▶ **Task details**: What is needed is an exact repeat of the lines from the one holding "You are a computer-use" through the final line of the data, with no pictures.

Segment Start: Given information

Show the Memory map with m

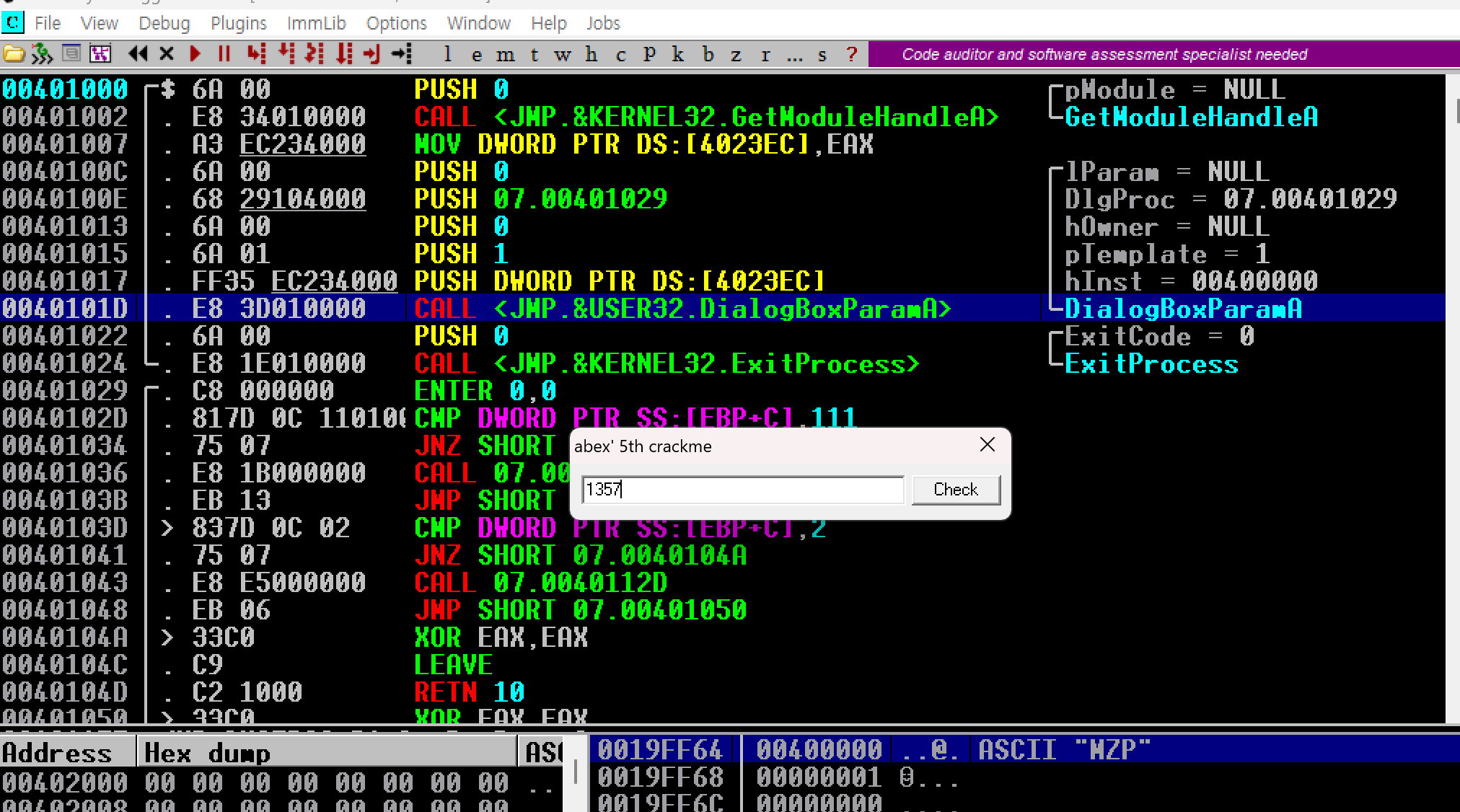point(506,55)
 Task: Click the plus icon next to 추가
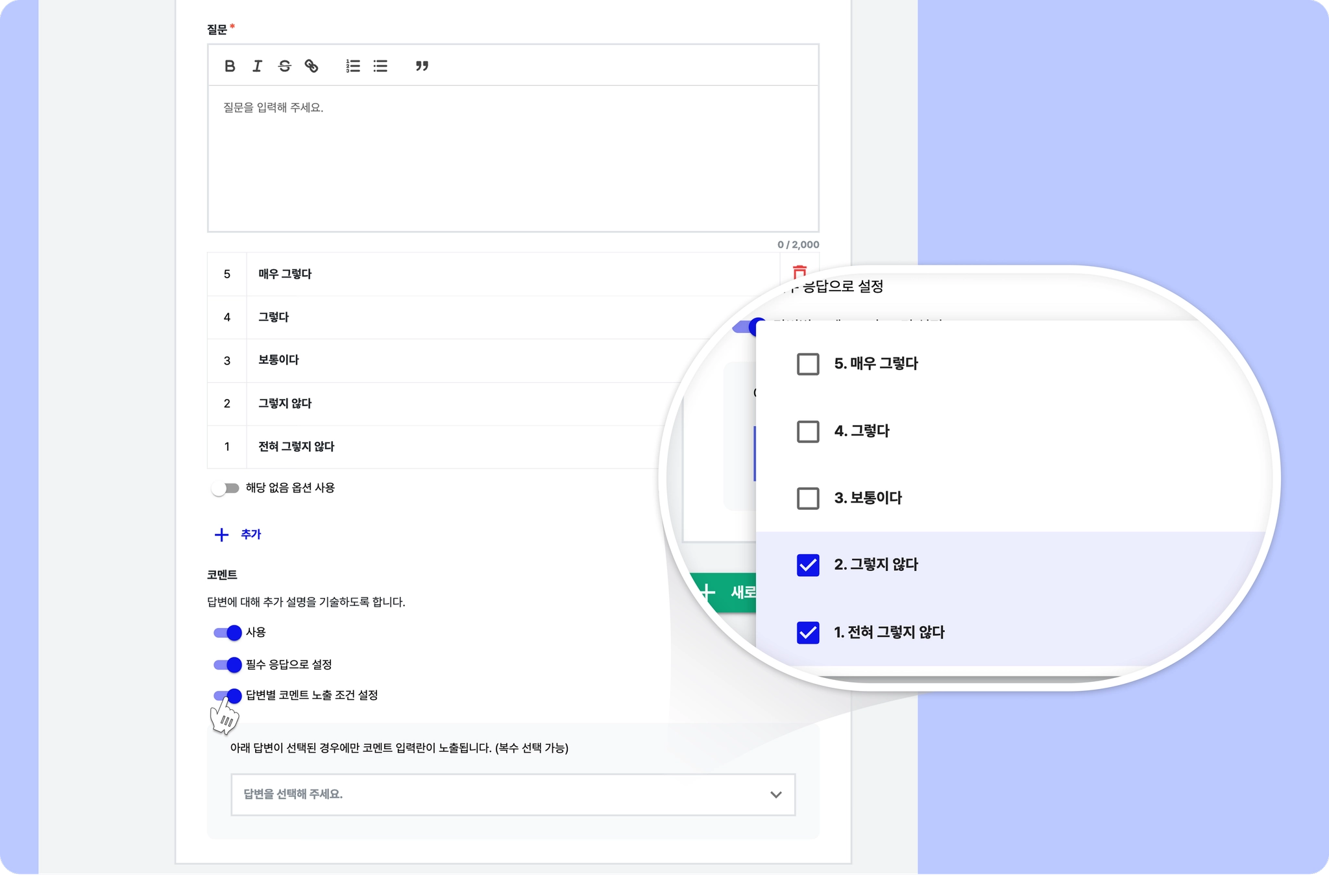tap(221, 535)
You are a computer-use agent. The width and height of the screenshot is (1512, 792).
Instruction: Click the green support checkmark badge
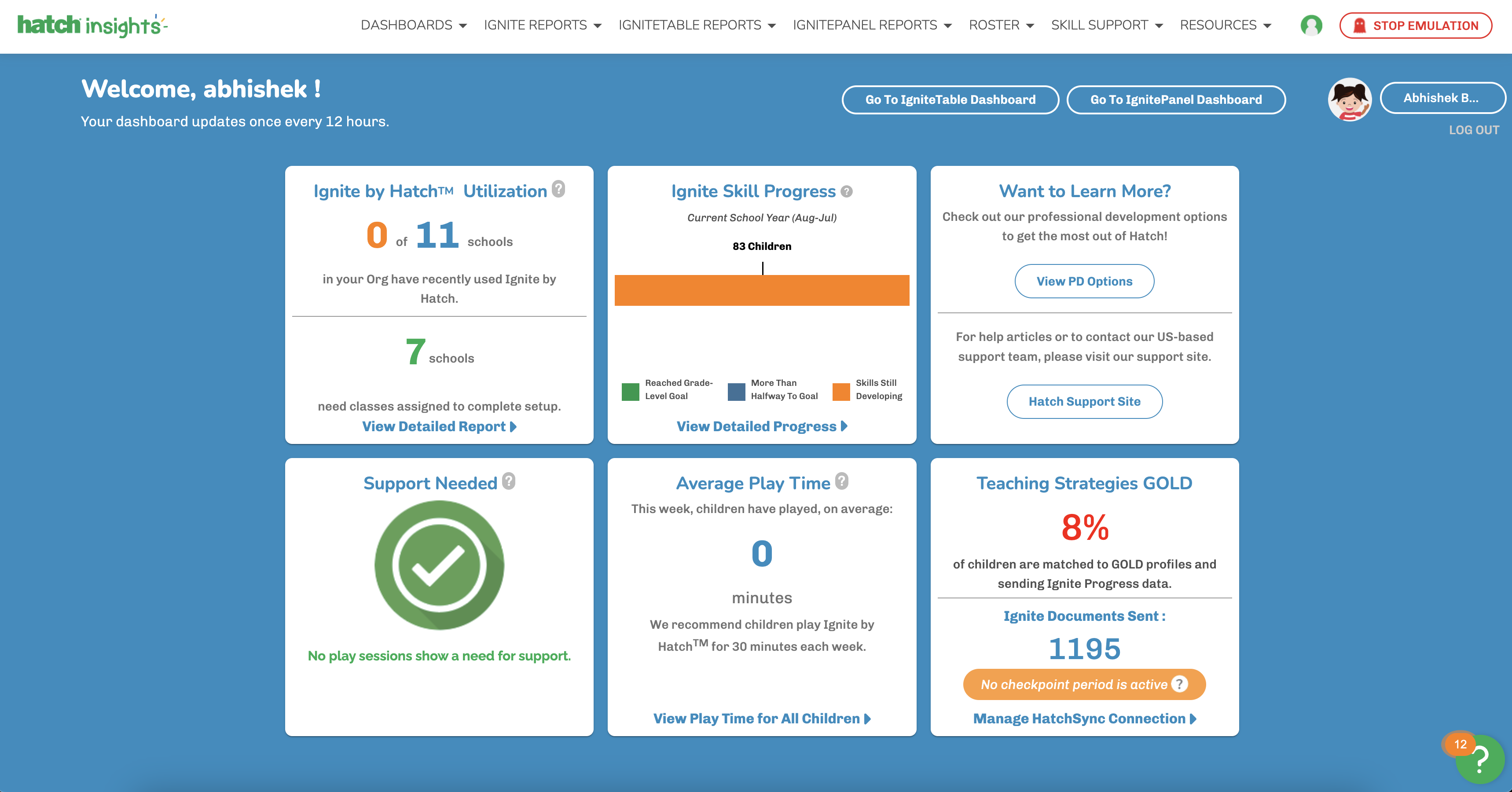click(439, 565)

Segment End: Given information

▶ **Response area**:
You are a computer-use agent. The width and height of the screenshot is (1512, 792).
Instruction: Click the green support checkmark badge
click(439, 565)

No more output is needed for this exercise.